As imagens mostram um estudante se aproximando da vítima e aplicando choques elétricos em pelo menos duas ocasiões. Durante a ação, outros universitários aparecem rindo e incentivando o comportamento. O conteúdo viralizou rapidamente, ampliando a repercussão do episódio.
Entregadores de aplicativo que estavam nas proximidades presenciaram a agressão e tentaram alcançar os suspeitos. Segundo relatos, os estudantes correram para dentro do Cesupa, onde seguranças impediram a entrada dos entregadores, de forma considerada hostil por testemunhas.
Os envolvidos foram identificados como Altemir Sacramento Filho, apontado como o autor das agressões, e Antonio Coelho, que teria filmado a ação. Ambos são estudantes do curso de Direito e foram afastados pela universidade, que também instaurou procedimento administrativo interno para apurar o caso.

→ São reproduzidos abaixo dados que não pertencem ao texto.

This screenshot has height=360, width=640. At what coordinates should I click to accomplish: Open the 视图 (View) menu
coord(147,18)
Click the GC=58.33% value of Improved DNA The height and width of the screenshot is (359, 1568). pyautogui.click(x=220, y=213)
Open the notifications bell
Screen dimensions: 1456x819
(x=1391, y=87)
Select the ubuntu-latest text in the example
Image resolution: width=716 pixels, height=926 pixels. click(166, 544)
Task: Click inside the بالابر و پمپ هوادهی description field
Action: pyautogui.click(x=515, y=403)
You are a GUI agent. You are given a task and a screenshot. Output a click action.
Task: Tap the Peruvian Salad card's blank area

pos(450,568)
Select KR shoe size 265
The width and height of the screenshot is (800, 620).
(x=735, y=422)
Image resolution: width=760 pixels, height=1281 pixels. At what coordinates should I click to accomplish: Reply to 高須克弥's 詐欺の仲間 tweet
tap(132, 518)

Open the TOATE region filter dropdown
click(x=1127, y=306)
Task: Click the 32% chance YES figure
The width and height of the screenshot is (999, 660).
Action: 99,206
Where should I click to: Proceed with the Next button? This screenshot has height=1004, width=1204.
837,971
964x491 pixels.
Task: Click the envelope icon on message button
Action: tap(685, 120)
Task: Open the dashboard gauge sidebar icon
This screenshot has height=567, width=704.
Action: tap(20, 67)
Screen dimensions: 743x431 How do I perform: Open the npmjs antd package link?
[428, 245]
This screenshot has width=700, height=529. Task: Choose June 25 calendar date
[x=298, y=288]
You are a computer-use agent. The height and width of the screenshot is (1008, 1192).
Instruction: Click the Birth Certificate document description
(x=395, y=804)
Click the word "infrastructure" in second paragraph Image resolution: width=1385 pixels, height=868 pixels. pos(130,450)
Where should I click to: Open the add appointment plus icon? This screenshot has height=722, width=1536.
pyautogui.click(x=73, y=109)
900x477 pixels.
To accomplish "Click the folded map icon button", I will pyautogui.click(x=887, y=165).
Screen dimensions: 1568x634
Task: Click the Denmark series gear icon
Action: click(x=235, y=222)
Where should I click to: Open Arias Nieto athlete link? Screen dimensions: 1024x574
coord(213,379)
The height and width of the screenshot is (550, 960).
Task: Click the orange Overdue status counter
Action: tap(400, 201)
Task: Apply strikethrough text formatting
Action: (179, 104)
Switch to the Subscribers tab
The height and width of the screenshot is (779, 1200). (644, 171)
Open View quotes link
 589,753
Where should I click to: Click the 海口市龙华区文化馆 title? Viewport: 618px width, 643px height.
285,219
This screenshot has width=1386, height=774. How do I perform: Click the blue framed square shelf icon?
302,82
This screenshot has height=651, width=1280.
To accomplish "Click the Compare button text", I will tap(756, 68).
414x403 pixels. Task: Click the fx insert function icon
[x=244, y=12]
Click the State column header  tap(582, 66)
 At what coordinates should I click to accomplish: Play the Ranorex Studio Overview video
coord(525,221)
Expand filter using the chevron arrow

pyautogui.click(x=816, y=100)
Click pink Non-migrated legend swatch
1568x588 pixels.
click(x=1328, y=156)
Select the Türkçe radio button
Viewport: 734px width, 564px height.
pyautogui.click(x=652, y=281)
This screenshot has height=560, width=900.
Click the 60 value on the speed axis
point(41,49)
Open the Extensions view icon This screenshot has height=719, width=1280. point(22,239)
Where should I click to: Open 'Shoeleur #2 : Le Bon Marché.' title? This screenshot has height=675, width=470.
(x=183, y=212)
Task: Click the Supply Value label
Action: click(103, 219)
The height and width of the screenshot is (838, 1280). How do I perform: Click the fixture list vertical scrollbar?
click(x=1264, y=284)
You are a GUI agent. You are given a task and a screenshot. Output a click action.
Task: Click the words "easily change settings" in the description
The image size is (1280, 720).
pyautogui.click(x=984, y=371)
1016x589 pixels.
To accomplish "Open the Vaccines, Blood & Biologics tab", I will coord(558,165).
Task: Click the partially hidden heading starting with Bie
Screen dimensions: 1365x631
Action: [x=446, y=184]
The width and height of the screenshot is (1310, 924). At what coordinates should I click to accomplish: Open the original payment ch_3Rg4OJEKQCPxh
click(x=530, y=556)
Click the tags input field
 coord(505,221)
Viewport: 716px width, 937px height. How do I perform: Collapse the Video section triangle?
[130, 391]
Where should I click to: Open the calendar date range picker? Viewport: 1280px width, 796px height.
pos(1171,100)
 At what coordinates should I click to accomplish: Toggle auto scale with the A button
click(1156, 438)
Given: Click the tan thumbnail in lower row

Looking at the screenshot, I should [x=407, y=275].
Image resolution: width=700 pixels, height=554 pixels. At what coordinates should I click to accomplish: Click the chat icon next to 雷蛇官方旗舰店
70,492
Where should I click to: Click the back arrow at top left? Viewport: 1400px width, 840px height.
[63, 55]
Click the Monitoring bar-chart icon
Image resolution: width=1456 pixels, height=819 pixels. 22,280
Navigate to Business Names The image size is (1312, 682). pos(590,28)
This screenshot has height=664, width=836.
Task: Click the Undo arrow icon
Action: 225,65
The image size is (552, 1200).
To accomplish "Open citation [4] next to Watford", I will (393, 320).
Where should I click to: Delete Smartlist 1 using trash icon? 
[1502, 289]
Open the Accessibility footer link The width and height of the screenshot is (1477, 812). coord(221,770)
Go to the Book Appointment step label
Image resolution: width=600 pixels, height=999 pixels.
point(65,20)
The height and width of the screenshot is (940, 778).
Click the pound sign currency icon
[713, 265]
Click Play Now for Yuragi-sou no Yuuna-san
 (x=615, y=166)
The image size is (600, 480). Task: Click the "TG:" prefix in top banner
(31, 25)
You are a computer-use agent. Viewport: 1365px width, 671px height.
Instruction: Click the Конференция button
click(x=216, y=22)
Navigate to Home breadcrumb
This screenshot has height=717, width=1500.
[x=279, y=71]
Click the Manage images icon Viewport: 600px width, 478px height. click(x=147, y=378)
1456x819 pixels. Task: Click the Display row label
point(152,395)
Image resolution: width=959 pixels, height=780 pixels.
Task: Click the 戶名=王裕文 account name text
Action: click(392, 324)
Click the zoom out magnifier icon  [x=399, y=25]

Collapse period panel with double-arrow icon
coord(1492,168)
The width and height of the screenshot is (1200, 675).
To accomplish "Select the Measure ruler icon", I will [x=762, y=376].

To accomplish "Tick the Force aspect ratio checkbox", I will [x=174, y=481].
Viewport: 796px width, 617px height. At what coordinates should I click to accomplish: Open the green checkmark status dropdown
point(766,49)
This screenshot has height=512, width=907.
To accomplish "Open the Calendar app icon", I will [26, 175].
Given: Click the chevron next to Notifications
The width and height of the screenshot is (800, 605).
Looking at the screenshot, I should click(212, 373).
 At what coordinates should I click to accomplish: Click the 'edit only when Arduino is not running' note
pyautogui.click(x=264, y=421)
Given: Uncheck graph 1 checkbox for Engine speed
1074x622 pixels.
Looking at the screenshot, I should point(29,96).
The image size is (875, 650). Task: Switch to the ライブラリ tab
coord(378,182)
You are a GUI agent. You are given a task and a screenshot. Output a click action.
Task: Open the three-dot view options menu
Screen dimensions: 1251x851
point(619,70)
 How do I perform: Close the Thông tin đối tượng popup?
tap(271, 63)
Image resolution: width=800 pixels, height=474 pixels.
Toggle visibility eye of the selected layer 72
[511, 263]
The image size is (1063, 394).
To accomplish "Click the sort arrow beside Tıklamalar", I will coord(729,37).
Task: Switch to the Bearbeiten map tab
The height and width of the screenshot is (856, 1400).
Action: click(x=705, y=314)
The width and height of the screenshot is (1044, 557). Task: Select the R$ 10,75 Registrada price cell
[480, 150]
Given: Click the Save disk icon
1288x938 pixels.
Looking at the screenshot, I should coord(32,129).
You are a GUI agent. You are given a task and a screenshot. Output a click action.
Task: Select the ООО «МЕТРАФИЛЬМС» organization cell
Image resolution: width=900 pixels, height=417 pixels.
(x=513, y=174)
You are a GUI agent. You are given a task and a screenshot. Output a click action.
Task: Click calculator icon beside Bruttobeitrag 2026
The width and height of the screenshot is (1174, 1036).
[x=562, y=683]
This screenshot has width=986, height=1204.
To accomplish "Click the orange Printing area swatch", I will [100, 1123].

Em nota, o Cesupa lamentou o ocorrido e informou que está colaborando com as autoridades.
A Polícia Civil do Pará informou, por meio de nota, que Altemir Sacramento Oliveira Filho foi apresentado para prestar depoimento na Seccional de São Brás. As investigações seguem em andamento para esclarecer todas as circunstâncias da agressão.
Até a última atualização, não havia informações oficiais sobre o estado de saúde da vítima.
O Ministério Público Federal, por meio da Procuradoria Regional dos Direitos do Cidadão (PRDC) no Pará, abriu apuração sobre o caso. O órgão solicitou informações à universidade, com prazo de 48 horas, e informou que deve encaminhar representação criminal ao Ministério Público do Estado do Pará (MPPA).
Relatos indicam que a agressão teria ocorrido como parte de uma suposta dinâmica de “verdade ou desafio”. Há ainda menções a possíveis casos semelhantes anteriores, o que levanta suspeitas de reincidência.
A deputada Lívia Duarte (PSOL) enviou ofícios ao MPPA cobrando providências da reitoria do Cesupa e também pediu a abertura de inquérito criminal, classificando a agressão como lesão corporal ou tortura, além de humilhação e aporofobia (preconceito contra pessoas pobres).
O episódio segue sendo investigado pelas autoridades competentes e deve ter novos desdobramentos nos próximos dias.